RICHMOND, VA (WWBT) - In the past we've done dozens of stories about people who are upset about cats running wild in their neighborhoods. Right now, from Chesterfield to Mechanicsville, from the city of Richmond to Short Pump - there are more than 150 cat colonies existing in our area.
A lot of people believe that feral cats are a dangerous nuisance. That they run rampant, reproduce and carry disease. Animal advocates would disagree.
Feral cats exist where there is food, water and shelter. And unless those conditions are dramatically changed in some way they will continue to live in such areas. That's why animal advocates say killing or moving feral cats is not the answer... "trap, neuter, return" is.
"We hear that said all the time as a rationale for treating them in a lethal matter, and there's no validity to that so long as that a properly conducted trap, neuter, return program is going on," said Robin Starr, President and CEO of Richmond SPCA.
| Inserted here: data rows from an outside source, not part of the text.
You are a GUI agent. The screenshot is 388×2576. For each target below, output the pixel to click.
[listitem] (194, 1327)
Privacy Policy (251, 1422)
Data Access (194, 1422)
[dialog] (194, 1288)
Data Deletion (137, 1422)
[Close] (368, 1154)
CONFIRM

"Trap, neuter, return" is exactly what it sounds like and is conducted by many animal welfare agencies like the Richmond SPCA. The first step is for a volunteer to humanely trap the animal. The cats are then brought to the SPCA where they are spayed or neutered for free.
They also receive any shots they need, like rabies, and get their ears clipped so volunteers can tell which ones have already been cared for. They are then returned to the colony where they can live out their life. Robin Starr says it's the only humane answer to an issue that's not going away.
"The situation with feral cat colonies here in this community and all over this country is a perpetual problem. It's one that we can expect to continue as long as human nature is what it is, in fact, as times get harder and people are more prone to sadly abandon animals, it means that there are more cats outdoors that have to learn to fend for themselves," said Robin.